Warp wide reduction operations significant slowdown since CUDA 12.4 for sm_80

natan88a · May 25, 2024, 2:45pm

Hi,

Since upgrading to CUDA 12.4 (and it seems to continue in CUDA 12.5), I’ve noticed a significant slowdown in warp wide reduction operations (__ballot_sync, __any_sync, __shfl_sync, etc.) when compiling to A100 architecture (-arch sm_80). This slowdown seems to be specific to the case where the participating threads mask is unknown at compile time or it doesn’t include all the threads in the warp. For example, the following (dummy) code, which uses (I assume) a common CUDA programming pattern, will be slower when compiling with CUDA 12.4+:

  for (uint32_t i = 0; i < size; i += 32) {
    uint32_t offset = i + (threadIdx.x & 0x1f);
    // Mask is known at compile time and it includes the whole warp, so no impact here
    uint32_t mask = __ballot_sync(-1U, offset < size);
    if (offset < size) {
      uint32_t clk = clock();
      // Here mask isn't known at compile time, and the SASS will be different
      if (__any_sync(mask, (clk & 0x1) != 0)) {
        sum += __shfl_sync(mask, clk, threadIdx.x & 0x1f);
      }
    }
  }

Even if size % 32 == 0, i.e. mask == -1U for all iterations, the code will run slower and have much more instructions.

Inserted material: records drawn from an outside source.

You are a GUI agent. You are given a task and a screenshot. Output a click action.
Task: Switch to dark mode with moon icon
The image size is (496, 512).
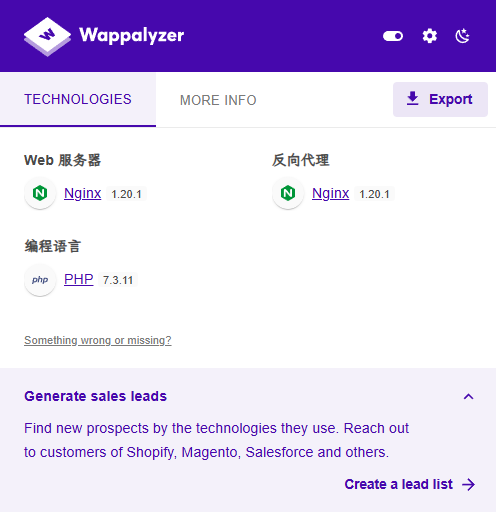click(x=462, y=36)
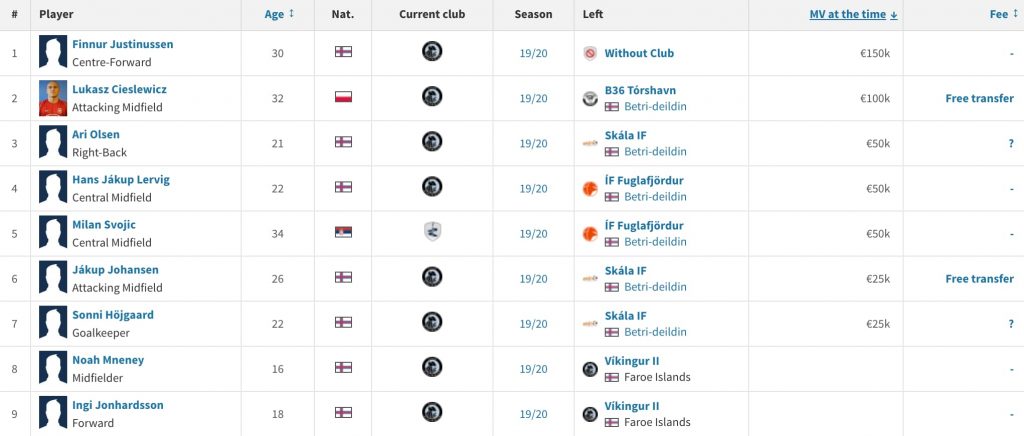Open 19/20 season link in Ari Olsen row
The width and height of the screenshot is (1024, 436).
point(533,144)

Here is the comparison of the generated SASS (I think the PTX is similar):

There’s a new instruction - R2UR, that creates the predicate P2, which is later used for the predicated branch instruction BRA.DIV UR4 (which in the past wasn’t predicated).
This predicate changed the execution flow. It seems that if in the past, all the threads (of the warp) were convergent at this point, even if the mask wasn’t -1U, but the “or” of all the mask was -1U, then this branch wasn’t taken. Since CUDA 12.4, probably due to this predicate, this branch is taken if the mask isn’t -1U (even if the warp is convergent at this point), it looks like this branch leads to expensive sync code.
Even if the branch isn’t taken (i.e. mask == -1U), the program still executes more instructions due to new match and vote instructions that weren’t there before. So unless the mask is known at compile time, this pattern will exhibit a slowdown.

So my question is was there a good reason for this change (e.g. bugfix)? If yes, what was the reason? and how to avoid this slowdown (e.g. maybe the above pattern isn’t good)?

Thank you,
Natan

njuffa · May 25, 2024, 9:25pm

(1) Have you tried annotating the branches with [[likely]] and [[unlikely]] attributes (these are a C++20 feature)? My experiments show that this does influence how branches are compiled by Clang. I have not examined this methodically with the CUDA compiler yet, but both are based on the LLVM infrastructure. As long as the CUDA toolchain does not support profile-guided optimizations, use of these attributes is the best chance of providing branch probability information to the compiler, but compilers are free to ignore such hints, of course.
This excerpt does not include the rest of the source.